Testing APIs
On the surface, testing an API is similar to testing of other products – user flows, security, edge case behavior, etc, but different in that the first consumer of the API is a developer rather than a customer using a GUI of an app.
For this reason, part of the focus is on the dev experience – can a developer debug the problem with their code’s interaction with the API using the API error messages? Can they easily program their code to interpret errors? Can they use the documentation to figure out how to use the API for their purpose?
A lot of this is coverable by writing user flows for the API. By going through the experience of using it yourself, you can understand what the users will need to go through in order to accomplish their goals. Likewise, when it comes to debugging your user flows, always be looking for where the API is falling short on helping you. For example, when debugging the user flows, do the errors tell you when you are missing fields? Are you getting consistent error messages? Can you program your user flows against a consistent message format?
APIs are unique in that, unless it is asynchronous, they are easily covered by full stack automated tests. It is much easier to put a suite of maintainable tests around them than it is to put a similar suite around the end product (especially if that product is a mobile app). As a result, creating a large, robust suite of user flow tests (tests which attempt to accomplish goals a user of the end application would have) is a very good thing! You still want to make sure your tests give quick feedback and are reliable, but most APIs can have larger user flow test suites than UIs – whose user flow test suites can become flaky and slow.

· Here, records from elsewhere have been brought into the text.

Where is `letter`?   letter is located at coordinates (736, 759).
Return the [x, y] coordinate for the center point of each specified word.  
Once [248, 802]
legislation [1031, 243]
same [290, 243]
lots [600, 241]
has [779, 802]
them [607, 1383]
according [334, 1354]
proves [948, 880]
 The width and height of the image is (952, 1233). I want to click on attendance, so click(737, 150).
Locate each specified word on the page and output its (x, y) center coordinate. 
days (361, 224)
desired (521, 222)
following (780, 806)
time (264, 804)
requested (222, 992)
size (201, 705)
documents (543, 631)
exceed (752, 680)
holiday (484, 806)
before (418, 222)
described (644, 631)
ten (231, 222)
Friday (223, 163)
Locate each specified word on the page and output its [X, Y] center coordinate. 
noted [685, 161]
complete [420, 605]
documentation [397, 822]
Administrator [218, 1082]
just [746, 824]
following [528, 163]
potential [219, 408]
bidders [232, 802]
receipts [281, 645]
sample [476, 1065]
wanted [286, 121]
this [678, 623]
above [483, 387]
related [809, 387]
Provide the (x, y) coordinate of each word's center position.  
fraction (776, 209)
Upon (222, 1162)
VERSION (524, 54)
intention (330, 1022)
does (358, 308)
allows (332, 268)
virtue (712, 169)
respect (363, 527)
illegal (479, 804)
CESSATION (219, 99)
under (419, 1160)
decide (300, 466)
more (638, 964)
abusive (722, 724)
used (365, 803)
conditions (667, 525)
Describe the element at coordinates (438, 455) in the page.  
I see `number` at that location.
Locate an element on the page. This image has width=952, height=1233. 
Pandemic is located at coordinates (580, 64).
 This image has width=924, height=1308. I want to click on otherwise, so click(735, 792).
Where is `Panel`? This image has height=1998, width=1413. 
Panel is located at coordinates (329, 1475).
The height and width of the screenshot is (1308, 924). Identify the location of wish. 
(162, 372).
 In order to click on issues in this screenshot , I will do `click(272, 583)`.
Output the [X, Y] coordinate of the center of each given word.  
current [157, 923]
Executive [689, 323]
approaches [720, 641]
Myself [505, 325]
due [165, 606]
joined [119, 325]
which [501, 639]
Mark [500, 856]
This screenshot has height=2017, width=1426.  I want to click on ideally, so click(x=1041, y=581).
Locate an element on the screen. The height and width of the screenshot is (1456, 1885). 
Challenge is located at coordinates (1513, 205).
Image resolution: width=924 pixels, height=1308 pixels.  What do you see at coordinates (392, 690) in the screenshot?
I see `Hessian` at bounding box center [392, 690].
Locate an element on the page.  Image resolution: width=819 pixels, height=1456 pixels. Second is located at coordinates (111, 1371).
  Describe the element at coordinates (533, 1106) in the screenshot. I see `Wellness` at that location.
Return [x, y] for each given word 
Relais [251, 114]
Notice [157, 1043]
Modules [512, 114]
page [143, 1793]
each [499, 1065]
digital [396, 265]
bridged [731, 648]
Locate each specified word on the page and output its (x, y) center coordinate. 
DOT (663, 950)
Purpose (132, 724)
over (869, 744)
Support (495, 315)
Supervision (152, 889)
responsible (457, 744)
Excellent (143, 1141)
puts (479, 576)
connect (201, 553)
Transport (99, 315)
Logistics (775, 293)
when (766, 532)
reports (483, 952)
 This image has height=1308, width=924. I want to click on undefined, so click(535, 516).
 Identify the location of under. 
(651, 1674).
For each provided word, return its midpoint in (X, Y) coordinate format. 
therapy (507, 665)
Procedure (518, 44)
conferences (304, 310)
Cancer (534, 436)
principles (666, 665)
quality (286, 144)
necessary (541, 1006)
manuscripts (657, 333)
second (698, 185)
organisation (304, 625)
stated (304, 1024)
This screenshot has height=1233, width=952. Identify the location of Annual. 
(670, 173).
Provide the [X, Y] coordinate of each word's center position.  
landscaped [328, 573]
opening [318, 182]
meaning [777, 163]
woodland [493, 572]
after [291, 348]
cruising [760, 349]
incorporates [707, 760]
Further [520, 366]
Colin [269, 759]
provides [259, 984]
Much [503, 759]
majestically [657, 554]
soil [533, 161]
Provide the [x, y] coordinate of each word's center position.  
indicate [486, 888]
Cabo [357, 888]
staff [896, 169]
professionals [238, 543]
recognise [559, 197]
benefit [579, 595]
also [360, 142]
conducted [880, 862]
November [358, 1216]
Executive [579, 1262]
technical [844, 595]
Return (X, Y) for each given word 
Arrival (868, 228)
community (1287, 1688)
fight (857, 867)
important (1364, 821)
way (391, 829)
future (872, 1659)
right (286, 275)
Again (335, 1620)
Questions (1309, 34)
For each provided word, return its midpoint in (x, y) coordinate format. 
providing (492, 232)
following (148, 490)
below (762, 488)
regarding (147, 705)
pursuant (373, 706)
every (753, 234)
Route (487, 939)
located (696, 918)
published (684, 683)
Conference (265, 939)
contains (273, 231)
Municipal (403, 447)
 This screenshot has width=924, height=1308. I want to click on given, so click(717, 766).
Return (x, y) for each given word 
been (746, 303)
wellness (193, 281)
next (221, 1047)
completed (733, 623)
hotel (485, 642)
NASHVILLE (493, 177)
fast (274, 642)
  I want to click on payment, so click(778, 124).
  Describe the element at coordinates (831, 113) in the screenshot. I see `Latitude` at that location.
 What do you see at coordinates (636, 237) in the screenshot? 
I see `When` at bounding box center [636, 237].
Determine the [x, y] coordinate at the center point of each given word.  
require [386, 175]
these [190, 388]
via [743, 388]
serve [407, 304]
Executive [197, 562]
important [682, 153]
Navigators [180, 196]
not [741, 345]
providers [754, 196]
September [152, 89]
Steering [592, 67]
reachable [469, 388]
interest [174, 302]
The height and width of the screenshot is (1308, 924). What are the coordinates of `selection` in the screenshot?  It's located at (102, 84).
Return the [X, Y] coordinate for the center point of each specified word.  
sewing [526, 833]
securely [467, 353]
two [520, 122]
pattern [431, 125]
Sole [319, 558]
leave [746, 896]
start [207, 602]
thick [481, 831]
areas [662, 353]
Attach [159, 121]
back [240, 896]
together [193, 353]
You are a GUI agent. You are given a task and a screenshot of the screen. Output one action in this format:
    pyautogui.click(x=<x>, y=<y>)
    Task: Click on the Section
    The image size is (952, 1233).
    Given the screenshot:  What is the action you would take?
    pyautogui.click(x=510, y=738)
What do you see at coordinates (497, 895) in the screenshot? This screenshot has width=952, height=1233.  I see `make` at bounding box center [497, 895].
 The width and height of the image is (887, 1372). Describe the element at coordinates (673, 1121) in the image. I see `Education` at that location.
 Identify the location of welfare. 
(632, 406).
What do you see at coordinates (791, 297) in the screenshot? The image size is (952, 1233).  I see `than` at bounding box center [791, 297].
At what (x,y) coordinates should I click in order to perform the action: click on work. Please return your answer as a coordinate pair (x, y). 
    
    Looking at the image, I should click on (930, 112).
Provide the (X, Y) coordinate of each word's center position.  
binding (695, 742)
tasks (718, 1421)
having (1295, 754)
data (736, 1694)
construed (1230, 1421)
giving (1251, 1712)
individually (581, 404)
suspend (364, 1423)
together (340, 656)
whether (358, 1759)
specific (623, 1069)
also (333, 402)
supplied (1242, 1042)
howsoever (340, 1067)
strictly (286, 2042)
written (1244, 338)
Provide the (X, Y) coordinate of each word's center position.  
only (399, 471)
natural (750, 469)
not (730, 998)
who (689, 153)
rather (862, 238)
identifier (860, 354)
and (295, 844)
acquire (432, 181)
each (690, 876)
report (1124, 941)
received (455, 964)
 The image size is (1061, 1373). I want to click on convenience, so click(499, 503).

Do you need to know how to code to test an API?
Not completely, but it helps. Similar to how knowing what happens during air travel can inform testing an app intended for a traveler, understanding what a dev goes through helps with testing a tool intended for developers. I would highly recommend a QA write the user flows themselves, pairing with developers as desired, because the debugging process for the user flows IS part of testing the API.
Writing and maintaining the suite exposes the team to the same pain as consumers of their API will feel, specifically in the user flow portion of the test suite.